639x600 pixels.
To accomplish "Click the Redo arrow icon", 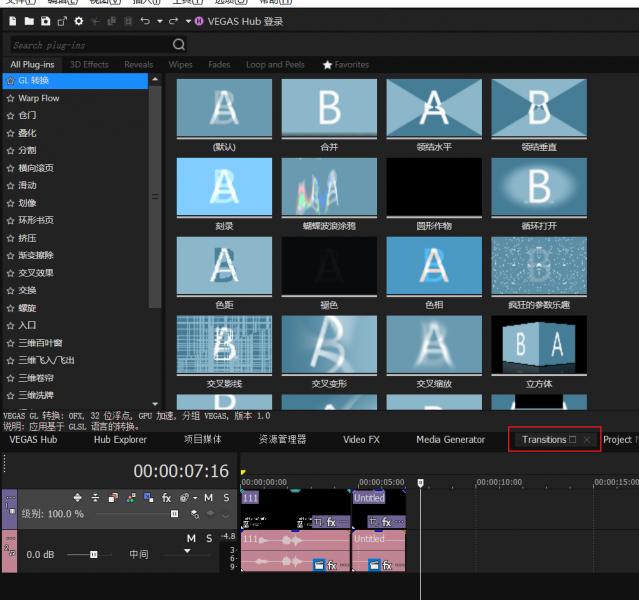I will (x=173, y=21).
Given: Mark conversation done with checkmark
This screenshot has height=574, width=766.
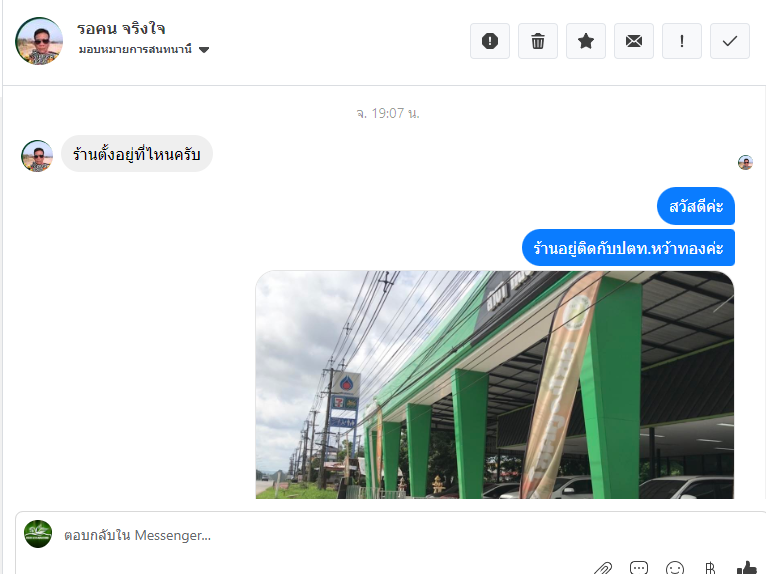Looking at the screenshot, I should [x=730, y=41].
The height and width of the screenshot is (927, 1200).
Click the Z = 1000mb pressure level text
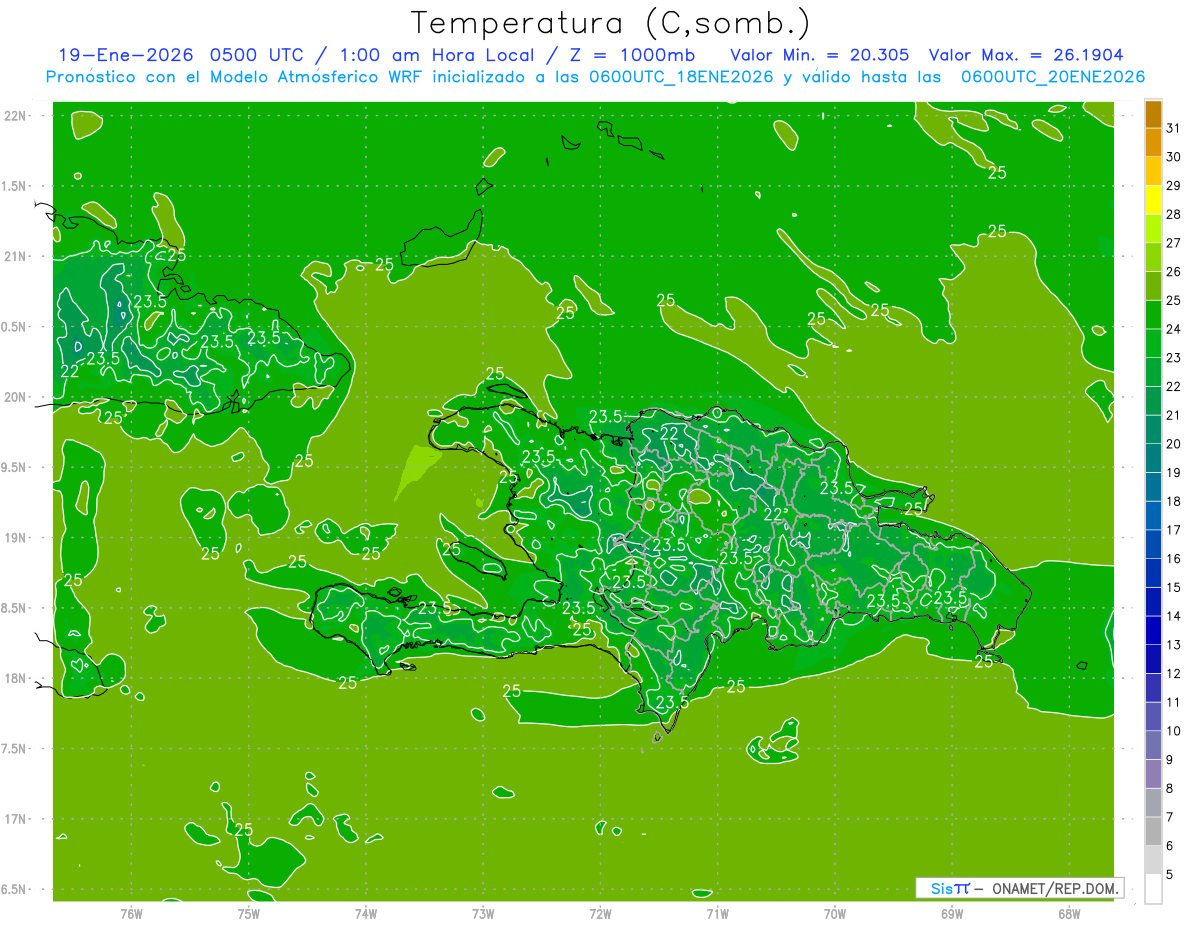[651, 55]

AIM OF THE EXERCISE: Leaving every picture aside, transcribe exactly the lines from the one that contains "Given: Mark conversation done with checkmark" through the final line of the listing above, inclusive.

WRITTEN ANSWER:
Given: Mark conversation done with checkmark
This screenshot has height=574, width=766.
Looking at the screenshot, I should [x=730, y=41].
The height and width of the screenshot is (927, 1200).
Click the Z = 1000mb pressure level text
[651, 55]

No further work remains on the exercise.